Source data —
· · · · ·

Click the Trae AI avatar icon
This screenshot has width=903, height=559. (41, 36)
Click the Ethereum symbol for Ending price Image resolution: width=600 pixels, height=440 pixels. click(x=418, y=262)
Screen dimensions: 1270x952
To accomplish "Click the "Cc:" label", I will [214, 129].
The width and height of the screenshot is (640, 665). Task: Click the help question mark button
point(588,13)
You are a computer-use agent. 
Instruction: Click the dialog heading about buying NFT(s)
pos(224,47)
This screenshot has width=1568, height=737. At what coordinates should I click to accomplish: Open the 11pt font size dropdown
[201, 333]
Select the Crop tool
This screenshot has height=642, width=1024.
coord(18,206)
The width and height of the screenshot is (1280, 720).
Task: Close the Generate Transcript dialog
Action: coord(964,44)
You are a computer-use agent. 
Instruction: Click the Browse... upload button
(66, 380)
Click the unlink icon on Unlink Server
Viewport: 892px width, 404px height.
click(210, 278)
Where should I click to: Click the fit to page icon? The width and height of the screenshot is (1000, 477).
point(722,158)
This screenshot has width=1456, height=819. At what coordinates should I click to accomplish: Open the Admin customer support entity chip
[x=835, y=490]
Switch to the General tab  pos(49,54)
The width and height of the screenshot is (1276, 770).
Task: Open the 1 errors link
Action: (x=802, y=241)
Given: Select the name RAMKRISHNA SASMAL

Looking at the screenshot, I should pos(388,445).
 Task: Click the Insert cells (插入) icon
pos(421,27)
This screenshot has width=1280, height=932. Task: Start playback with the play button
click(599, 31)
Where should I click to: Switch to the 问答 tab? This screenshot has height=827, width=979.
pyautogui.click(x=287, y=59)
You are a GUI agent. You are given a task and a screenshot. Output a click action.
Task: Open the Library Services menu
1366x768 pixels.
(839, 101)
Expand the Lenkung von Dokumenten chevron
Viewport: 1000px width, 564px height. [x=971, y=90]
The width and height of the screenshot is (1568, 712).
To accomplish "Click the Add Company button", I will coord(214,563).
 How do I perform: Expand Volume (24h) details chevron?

· · · · ·

Exercise directions —
Return the entries above, every line intact.

Result below —
Click the Trae AI avatar icon
This screenshot has width=903, height=559. (41, 36)
Click the Ethereum symbol for Ending price Image resolution: width=600 pixels, height=440 pixels. click(x=418, y=262)
Screen dimensions: 1270x952
To accomplish "Click the "Cc:" label", I will [214, 129].
The width and height of the screenshot is (640, 665). Task: Click the help question mark button
point(588,13)
You are a computer-use agent. 
Instruction: Click the dialog heading about buying NFT(s)
pos(224,47)
This screenshot has width=1568, height=737. At what coordinates should I click to accomplish: Open the 11pt font size dropdown
[201, 333]
Select the Crop tool
This screenshot has height=642, width=1024.
coord(18,206)
The width and height of the screenshot is (1280, 720).
Task: Close the Generate Transcript dialog
Action: coord(964,44)
You are a computer-use agent. 
Instruction: Click the Browse... upload button
(66, 380)
Click the unlink icon on Unlink Server
Viewport: 892px width, 404px height.
click(210, 278)
Where should I click to: Click the fit to page icon? The width and height of the screenshot is (1000, 477).
point(722,158)
This screenshot has width=1456, height=819. At what coordinates should I click to accomplish: Open the Admin customer support entity chip
[x=835, y=490]
Switch to the General tab  pos(49,54)
The width and height of the screenshot is (1276, 770).
Task: Open the 1 errors link
Action: (x=802, y=241)
Given: Select the name RAMKRISHNA SASMAL

Looking at the screenshot, I should pos(388,445).
 Task: Click the Insert cells (插入) icon
pos(421,27)
This screenshot has width=1280, height=932. Task: Start playback with the play button
click(599, 31)
Where should I click to: Switch to the 问答 tab? This screenshot has height=827, width=979.
pyautogui.click(x=287, y=59)
You are a GUI agent. You are given a task and a screenshot. Output a click action.
Task: Open the Library Services menu
1366x768 pixels.
(839, 101)
Expand the Lenkung von Dokumenten chevron
Viewport: 1000px width, 564px height. [x=971, y=90]
The width and height of the screenshot is (1568, 712).
To accomplish "Click the Add Company button", I will coord(214,563).
 How do I perform: Expand Volume (24h) details chevron?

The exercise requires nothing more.